第154章不死草2
樵客返归路,斧柯烂从风;
唯余石桥在,犹自凌丹红。
这便是说的烂柯山。
时日进入六月中下旬,浙东衢州道上,一白衣少年匆匆赶路,他胯下骏马高约两米,长腿壮实,体毛如刺,大嘴白牙,原来就乃是善于长途赶路的良驹,然而现在却也乃是气喘吁吁,不得休息,显然,是连夜赶路模样,可显得马背上主人是何等的焦急。
马上少年,翩然出尘,却是神色有些疲倦与风尘,白衣也是有些邹巴巴,腰间别着一柄木棒,背上一个行囊,正乃是从京师长安赶路前来的西昆仑修仙弟子卿狂
卿狂十数日前告别鬼帝,五毒谷主,南宫十一妹之后,连夜赶路,现在终于是到了浙东衢州境内,再往前面数十里,就是烂柯山,魔道四大至尊之一,不死妖尊的大本营。
路过衢州城时,卿狂看见通衢大市中,倒也衣冠济楚,人物清秀。

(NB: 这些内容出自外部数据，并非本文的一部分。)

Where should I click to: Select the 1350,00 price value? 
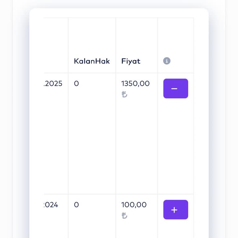coord(135,84)
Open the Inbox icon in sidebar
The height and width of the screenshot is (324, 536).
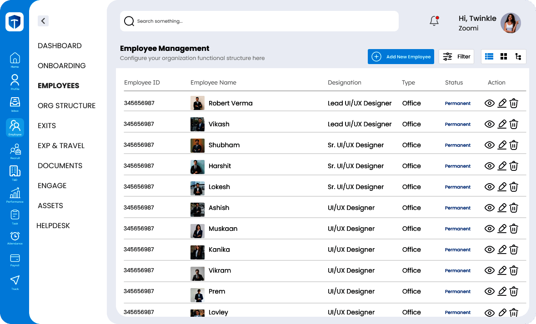[x=15, y=102]
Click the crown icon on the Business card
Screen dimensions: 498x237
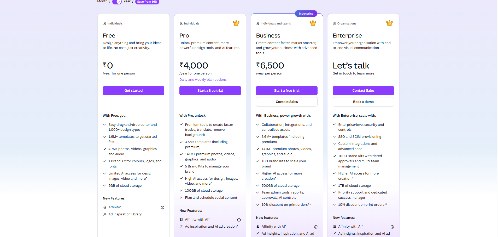coord(313,23)
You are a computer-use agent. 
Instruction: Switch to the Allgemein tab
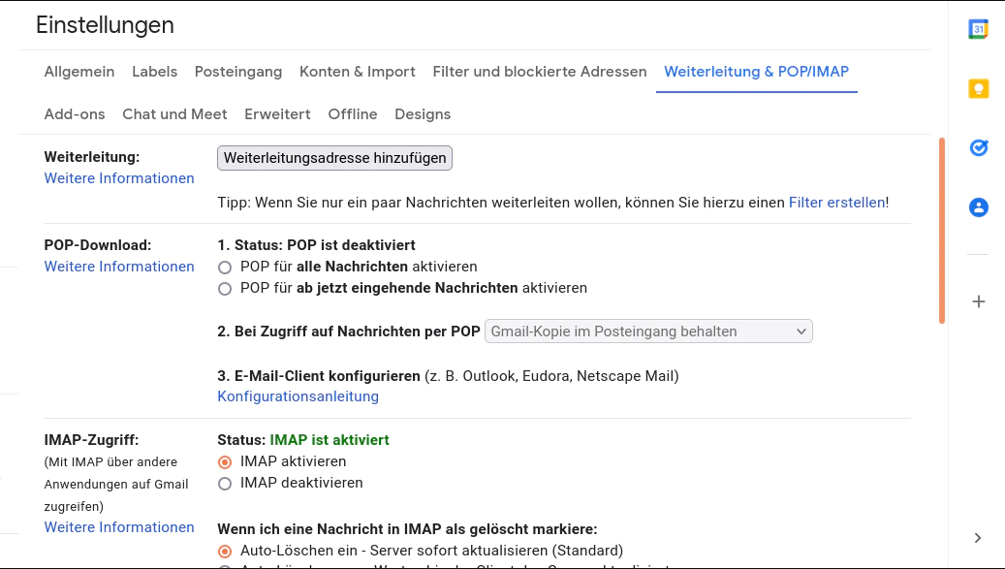[x=79, y=72]
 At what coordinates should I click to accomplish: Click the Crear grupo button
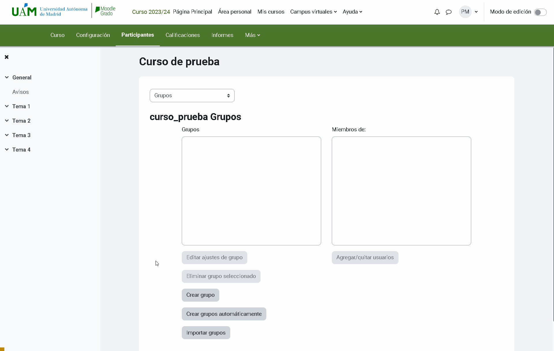click(x=200, y=295)
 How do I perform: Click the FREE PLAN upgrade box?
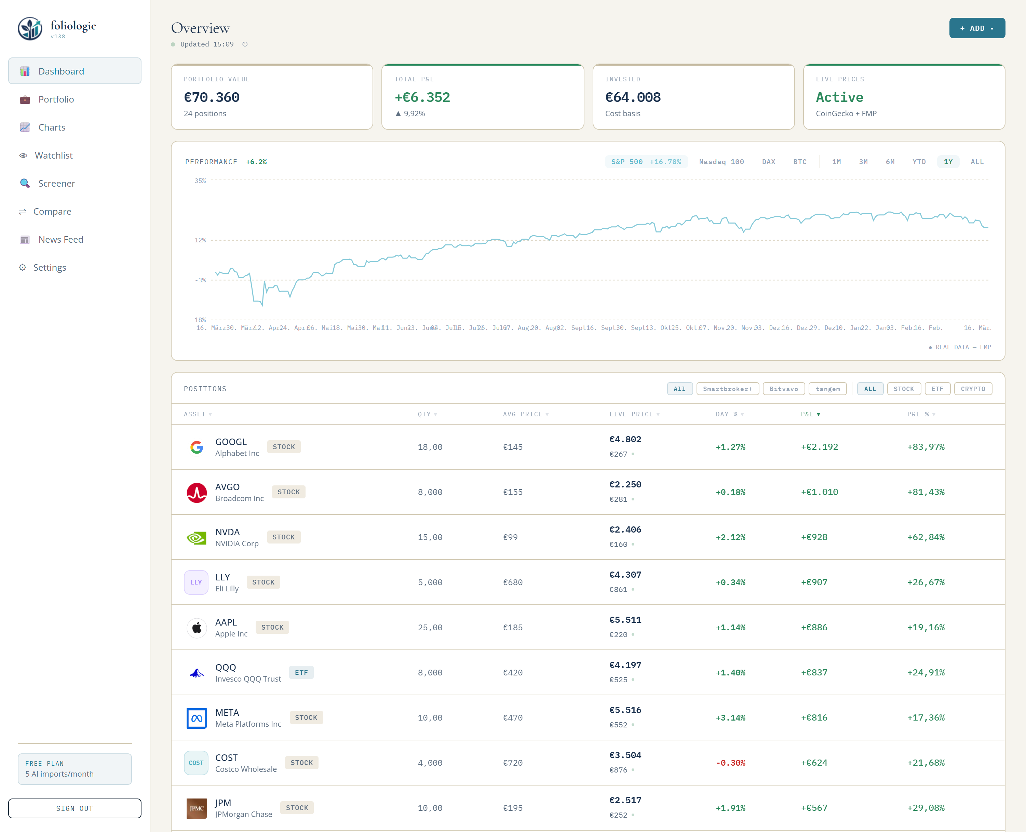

酒楼歌馆语声喧,彩铺茶房高挂帘。万户千门生意好,六街三市广财源。买金贩锦人如蚁,夺利争名只为钱。礼貌庄严风景盛,河清海晏太平年,显然一来当今大昌朝国运正旺,祺雨年号十八年来国泰民安;二来却是附近的魔道至尊不死妖尊与座下门人并不扰民了
卿狂在街市上行彀多时,看不尽繁华气概,不由叹息道:“江南好啊,为何我却是有些熟悉的模样”
他小时候得记忆皆是被十三剑仙用“荣宠皆忘封印”封住了,然而到了江南,却又是自然而然觉得十分熟悉,只是一时也完全想不起
卿狂这九年在西昆仑修仙,却也经常去人杰峰上查阅西昆仑的剑法,玄功典籍,人杰峰首座人传真人虽然乃是修炼的是“闭口仙道”坚持“祸从口入,患从口出”这人传真人整日与历代西昆仑祖师墓园,与道诀宝典收集为伍,也无须说话,但是却与十三剑仙交好,又是真心喜欢卿狂与夕儿,因此人传真人是将有关四大魔道至尊的诸多典籍找出来,传给了卿狂细读。
“烂柯山自从古时候来就是有名,乃是因为围棋缘故”卿狂暗道:“然而现在有名,又是多了因为烂柯山上有不死妖尊与魔道一脉在不死山庄中的缘故吧”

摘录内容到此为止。